[Opening Data shown section]

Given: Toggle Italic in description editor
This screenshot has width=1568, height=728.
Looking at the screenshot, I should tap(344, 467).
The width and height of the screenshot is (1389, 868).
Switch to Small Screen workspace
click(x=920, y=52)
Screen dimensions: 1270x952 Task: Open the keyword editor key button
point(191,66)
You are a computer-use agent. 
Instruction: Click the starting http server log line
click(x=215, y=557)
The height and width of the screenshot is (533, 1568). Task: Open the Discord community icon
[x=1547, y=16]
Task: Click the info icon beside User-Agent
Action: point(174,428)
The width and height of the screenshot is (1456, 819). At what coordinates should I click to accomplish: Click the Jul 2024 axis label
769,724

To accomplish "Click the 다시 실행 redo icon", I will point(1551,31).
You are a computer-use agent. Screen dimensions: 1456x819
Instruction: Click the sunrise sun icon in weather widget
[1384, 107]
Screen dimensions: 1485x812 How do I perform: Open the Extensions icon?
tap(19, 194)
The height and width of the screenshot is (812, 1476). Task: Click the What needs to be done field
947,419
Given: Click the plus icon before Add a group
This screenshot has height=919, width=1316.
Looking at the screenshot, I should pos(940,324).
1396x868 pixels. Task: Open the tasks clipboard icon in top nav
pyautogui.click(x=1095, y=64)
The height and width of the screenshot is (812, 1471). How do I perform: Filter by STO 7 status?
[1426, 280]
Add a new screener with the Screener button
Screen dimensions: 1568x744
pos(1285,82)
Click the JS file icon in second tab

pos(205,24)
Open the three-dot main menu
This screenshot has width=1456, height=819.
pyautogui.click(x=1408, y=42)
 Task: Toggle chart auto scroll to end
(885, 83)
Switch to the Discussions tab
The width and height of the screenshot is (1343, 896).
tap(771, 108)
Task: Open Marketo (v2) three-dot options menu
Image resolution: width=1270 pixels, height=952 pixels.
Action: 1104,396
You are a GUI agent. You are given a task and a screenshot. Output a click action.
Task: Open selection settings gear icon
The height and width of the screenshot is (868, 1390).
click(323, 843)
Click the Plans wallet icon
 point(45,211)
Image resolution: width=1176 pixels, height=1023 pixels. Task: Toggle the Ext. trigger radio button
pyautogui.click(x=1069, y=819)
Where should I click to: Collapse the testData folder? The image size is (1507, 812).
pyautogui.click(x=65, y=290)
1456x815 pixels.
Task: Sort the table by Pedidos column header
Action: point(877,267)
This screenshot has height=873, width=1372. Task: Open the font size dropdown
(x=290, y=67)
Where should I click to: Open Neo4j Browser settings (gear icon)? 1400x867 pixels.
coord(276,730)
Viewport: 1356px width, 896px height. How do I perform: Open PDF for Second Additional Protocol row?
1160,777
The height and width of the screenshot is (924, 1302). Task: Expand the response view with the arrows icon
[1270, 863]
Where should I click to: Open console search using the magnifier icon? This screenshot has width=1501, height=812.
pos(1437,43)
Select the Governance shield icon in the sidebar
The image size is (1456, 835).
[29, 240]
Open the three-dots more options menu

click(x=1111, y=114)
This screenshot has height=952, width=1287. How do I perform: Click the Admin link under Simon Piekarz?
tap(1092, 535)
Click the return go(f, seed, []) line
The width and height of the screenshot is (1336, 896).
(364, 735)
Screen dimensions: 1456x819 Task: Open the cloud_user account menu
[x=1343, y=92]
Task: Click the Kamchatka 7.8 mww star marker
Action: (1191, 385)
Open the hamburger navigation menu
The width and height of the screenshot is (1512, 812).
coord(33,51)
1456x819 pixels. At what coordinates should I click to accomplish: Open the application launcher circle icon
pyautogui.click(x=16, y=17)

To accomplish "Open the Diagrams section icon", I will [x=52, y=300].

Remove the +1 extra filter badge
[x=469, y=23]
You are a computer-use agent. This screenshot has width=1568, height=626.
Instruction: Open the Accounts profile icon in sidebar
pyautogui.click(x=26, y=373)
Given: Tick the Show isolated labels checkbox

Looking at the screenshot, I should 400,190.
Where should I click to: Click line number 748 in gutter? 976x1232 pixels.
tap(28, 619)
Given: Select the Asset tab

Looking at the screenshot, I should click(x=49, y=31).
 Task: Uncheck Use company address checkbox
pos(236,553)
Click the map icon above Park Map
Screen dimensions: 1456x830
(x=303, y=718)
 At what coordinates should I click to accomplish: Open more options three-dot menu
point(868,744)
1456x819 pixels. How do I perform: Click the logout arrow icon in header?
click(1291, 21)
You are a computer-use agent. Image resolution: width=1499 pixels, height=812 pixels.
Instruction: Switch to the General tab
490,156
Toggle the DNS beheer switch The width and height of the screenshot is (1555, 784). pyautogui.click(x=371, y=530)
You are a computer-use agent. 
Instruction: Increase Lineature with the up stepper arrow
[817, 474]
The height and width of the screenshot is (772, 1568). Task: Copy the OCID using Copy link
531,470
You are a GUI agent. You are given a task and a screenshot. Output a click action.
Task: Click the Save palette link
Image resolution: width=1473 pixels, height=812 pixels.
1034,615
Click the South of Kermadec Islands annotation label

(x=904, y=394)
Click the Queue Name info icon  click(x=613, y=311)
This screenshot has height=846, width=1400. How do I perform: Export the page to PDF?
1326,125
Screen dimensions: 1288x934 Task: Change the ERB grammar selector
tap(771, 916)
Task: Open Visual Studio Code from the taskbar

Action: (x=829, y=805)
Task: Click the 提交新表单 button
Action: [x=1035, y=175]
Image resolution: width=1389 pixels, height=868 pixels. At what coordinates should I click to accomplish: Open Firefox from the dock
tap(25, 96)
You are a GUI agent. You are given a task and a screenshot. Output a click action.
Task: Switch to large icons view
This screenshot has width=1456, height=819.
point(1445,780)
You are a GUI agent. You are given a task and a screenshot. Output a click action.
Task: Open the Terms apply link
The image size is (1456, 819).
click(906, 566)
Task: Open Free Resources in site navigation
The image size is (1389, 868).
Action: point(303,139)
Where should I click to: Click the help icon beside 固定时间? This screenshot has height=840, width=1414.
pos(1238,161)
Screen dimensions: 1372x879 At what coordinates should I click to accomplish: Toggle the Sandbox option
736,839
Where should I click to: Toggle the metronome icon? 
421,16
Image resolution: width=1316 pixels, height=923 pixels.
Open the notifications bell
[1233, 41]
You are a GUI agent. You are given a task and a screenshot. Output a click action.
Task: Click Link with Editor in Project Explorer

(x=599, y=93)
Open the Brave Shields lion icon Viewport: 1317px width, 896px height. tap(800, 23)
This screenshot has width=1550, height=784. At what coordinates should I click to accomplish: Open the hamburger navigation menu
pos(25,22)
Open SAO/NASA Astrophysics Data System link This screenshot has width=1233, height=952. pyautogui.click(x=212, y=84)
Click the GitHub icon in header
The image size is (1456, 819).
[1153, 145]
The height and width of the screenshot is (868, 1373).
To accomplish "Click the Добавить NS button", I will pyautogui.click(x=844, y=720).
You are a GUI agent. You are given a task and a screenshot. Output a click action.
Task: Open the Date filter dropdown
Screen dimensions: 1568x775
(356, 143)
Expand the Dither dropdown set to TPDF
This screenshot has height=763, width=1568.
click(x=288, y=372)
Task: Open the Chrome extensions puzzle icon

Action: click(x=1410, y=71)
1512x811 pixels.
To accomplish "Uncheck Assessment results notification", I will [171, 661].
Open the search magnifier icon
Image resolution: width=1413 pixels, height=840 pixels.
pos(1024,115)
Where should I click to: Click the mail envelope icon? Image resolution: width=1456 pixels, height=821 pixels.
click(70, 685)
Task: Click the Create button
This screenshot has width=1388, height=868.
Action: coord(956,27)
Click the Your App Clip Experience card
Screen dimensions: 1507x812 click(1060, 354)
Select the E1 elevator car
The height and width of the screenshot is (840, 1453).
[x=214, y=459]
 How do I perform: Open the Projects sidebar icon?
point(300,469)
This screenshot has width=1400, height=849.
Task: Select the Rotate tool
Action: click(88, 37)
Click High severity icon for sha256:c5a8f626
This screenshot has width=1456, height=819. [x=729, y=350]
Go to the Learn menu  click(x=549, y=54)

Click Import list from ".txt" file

[Closing Data shown section]

* Exercise prompt:
Filter the lines above so that only those with the string "computer" remain, then copy them.

* Response area:
You are a computer-use agent. 
You are a computer-use agent. Screen dimensions: 1456x819
You are a computer-use agent. This screenshot has width=1568, height=626.
You are a computer-use agent. Image resolution: width=1499 pixels, height=812 pixels.
You are a computer-use agent. 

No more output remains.